The bleachers crumble,
St. Lannes’ “American Boy” is gone,
only his feet left on the pedestal,
his empty temple
a haven for pigeons
and ghosts. Once upon
a time presiding
over the games of our youth, then giving
sanctuary to junkie waifs
selling virginity beneath stone
legs, he had become unsafe.
The City will raze the whole thing soon…
How fast the years.
Now all I do is roam,
my life a broken promise…
I can’t bear to stay home,
our bed left sleepless,
abandoned to insomnia
and sickly nostalgia.
The Doyle twins’ house burned down.
Tommy Doyle got sent away
after twenty years on the force.
Lost all his teeth, put on a hundred pounds.
Drugs, they say.
The Crosstown is all mirrors
now, undocumented cooks hidden
behind closed doors,
the juke out of a time warp,
Bobby Darin
still crooning over dream lovers…
Each night, I slip in through the parking
lot behind the bleachers, pass among
the cars, one or two gently rocking.
Babes in cradles. Were we ever that young?
The Electra of the soft shocks was totaled…
I’ve grown old without you.
So I sit in the bleachers alone,
the joggers long gone,
my mind unclear,
the field so empty, like the heavens,
when a deer
nibbling the dandelions
appears. She
is impossible, like a vision.
She looks up, sees
me but does not run.
Just turns and meanders on…
neither of us belongs.
Eugene A. Melino
Orginal photograph by Max Nimos. Used by permission of the photographer.

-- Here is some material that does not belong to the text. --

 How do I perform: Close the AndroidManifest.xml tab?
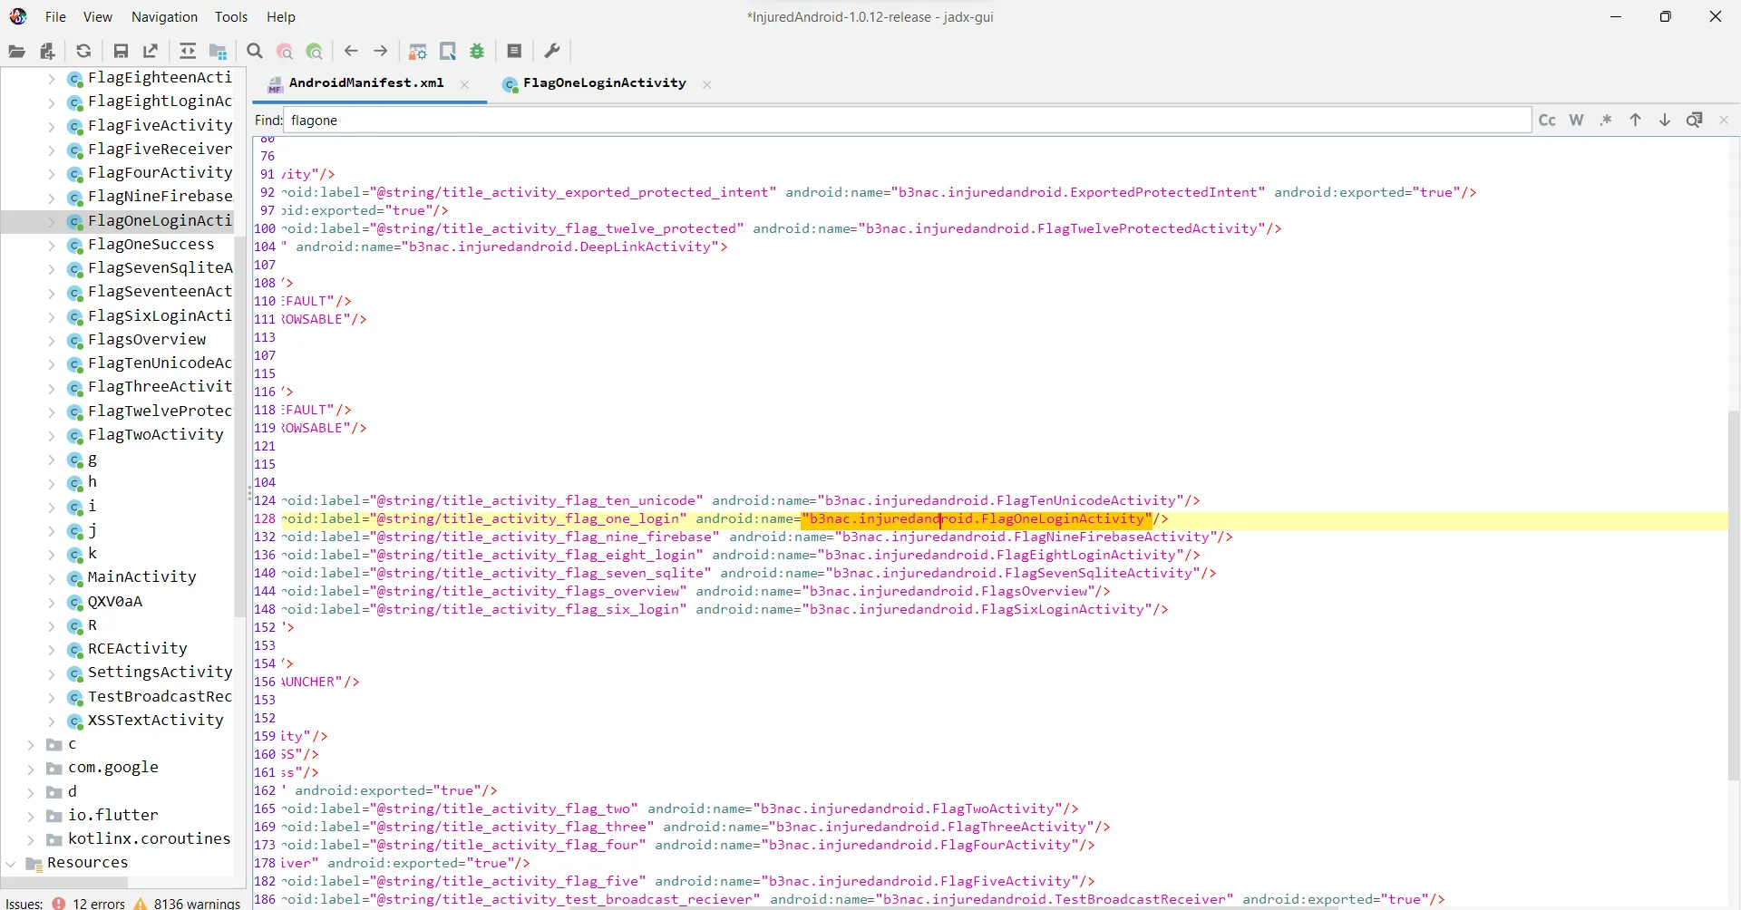tap(464, 84)
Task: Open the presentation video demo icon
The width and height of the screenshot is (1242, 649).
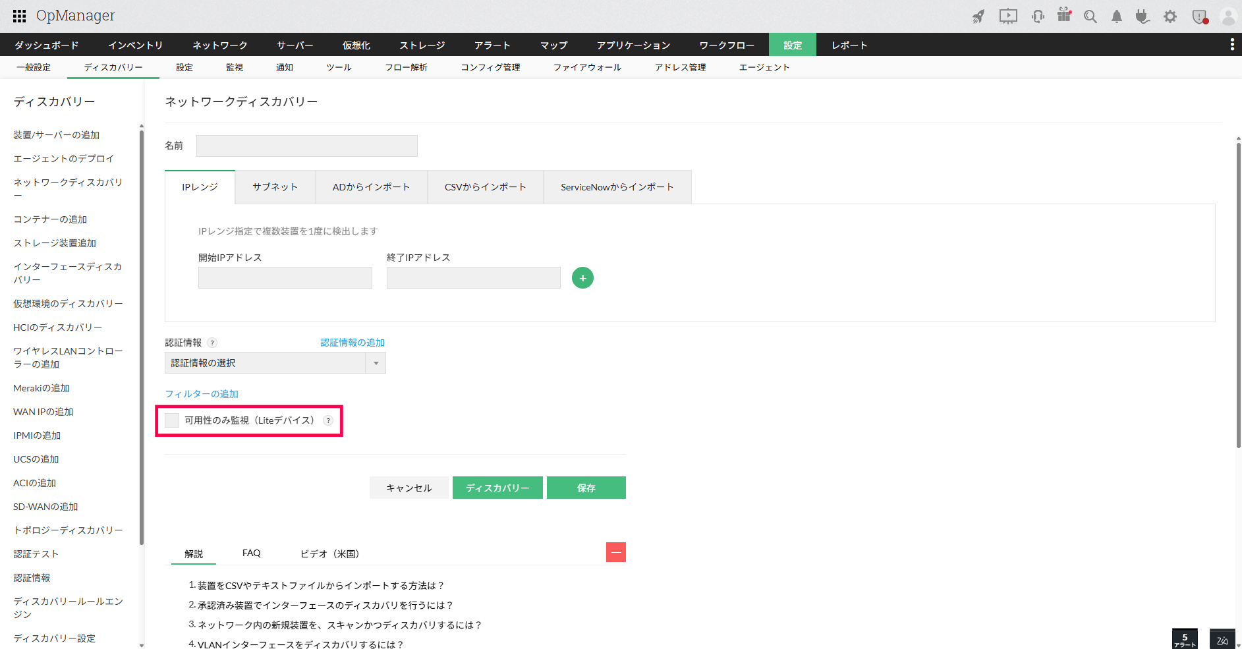Action: pos(1008,16)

This poem began as an exercise I wrote in the Advanced Poetry Workshop at the Writers Studio in New York City. The exercise called for writing a poem using the techniques and narrative voice Robert Lowell applied in his great poem, “Skunk Hour.” (Lowell based his poem on “Armadillo,” the masterpiece by his long-time friend and colleague, Elizabeth Bishop.) My own poem has since evolved over several dozen drafts. While it still falls far short of its model, Lowell’s work gave me an immense amount of insight into poetic technique. Whether my poem succeeds or not, the hours I spent reading and rereading “Skunk Hour” were well worth the time.